→ **EXERCISE INSTRUCTIONS**
Output exactly the lines from the one containing "Task: Open page options via ellipsis menu" through the final line of the entries below, both included, and skip the pictures.

** RECORDS PROVIDED follows **

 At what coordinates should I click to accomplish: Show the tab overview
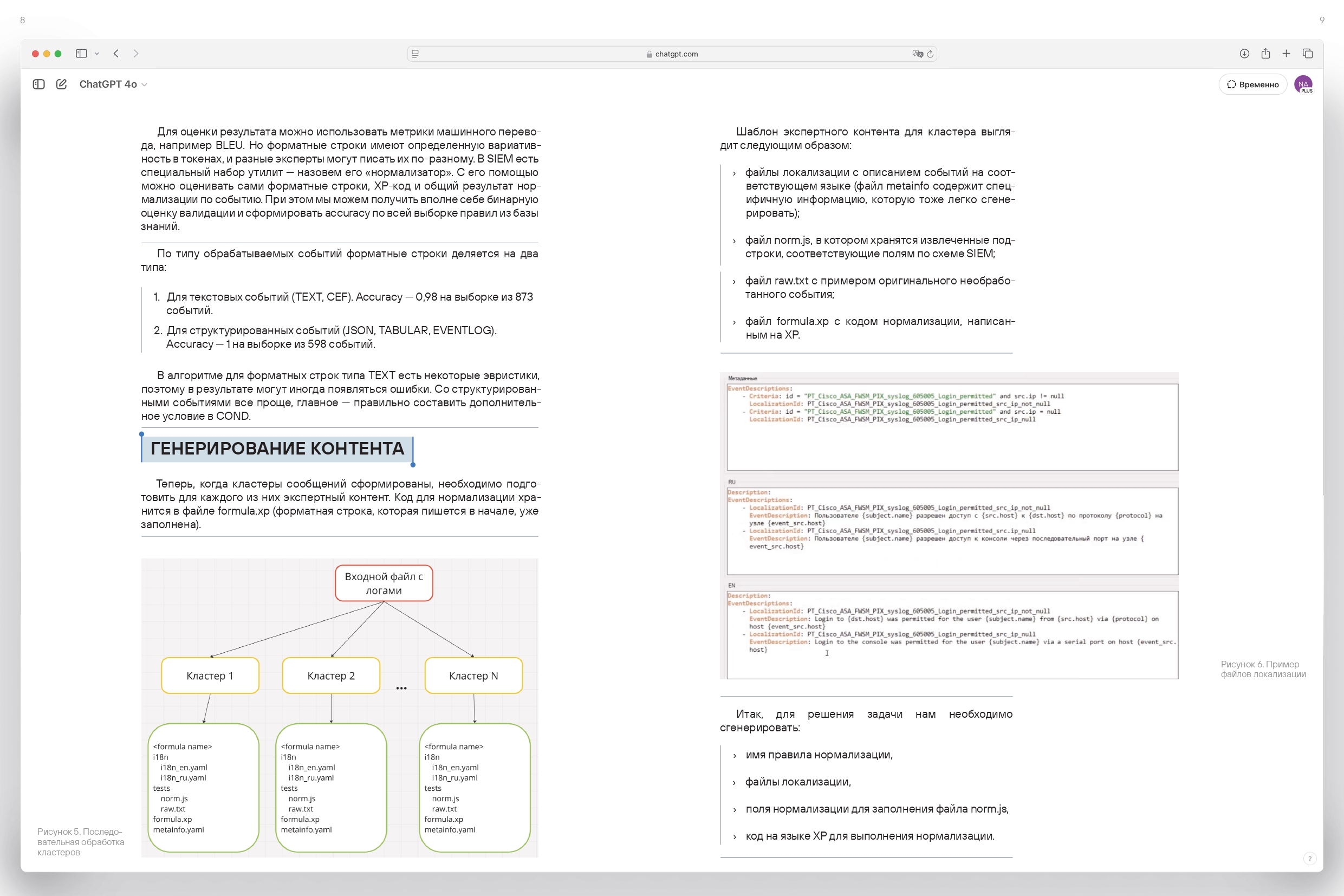(x=1307, y=54)
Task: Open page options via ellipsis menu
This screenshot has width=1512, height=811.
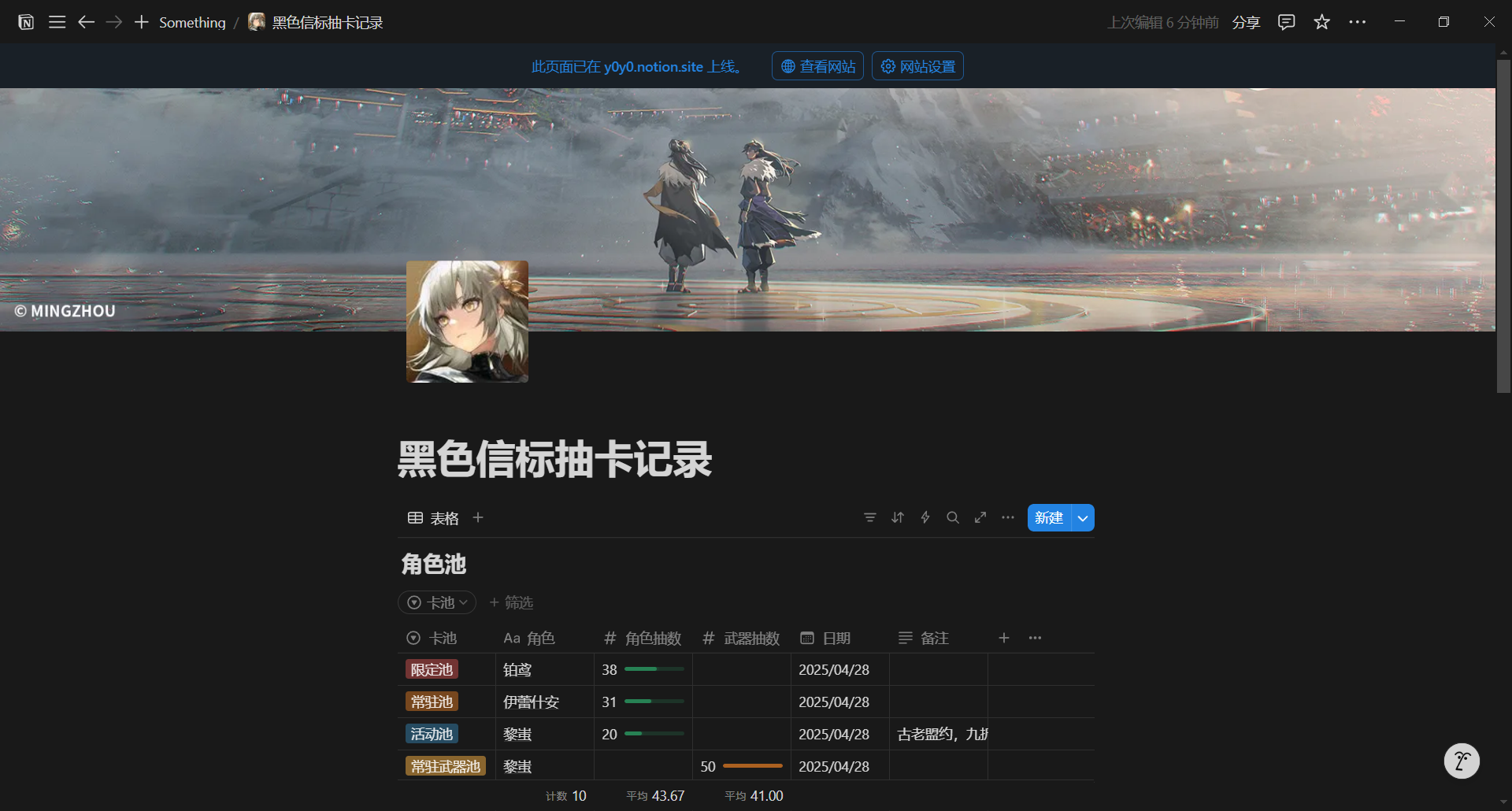Action: pyautogui.click(x=1358, y=21)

** End of RECORDS PROVIDED **

→ **OUTPUT BELOW**
Task: Open page options via ellipsis menu
This screenshot has width=1512, height=811.
Action: pyautogui.click(x=1358, y=21)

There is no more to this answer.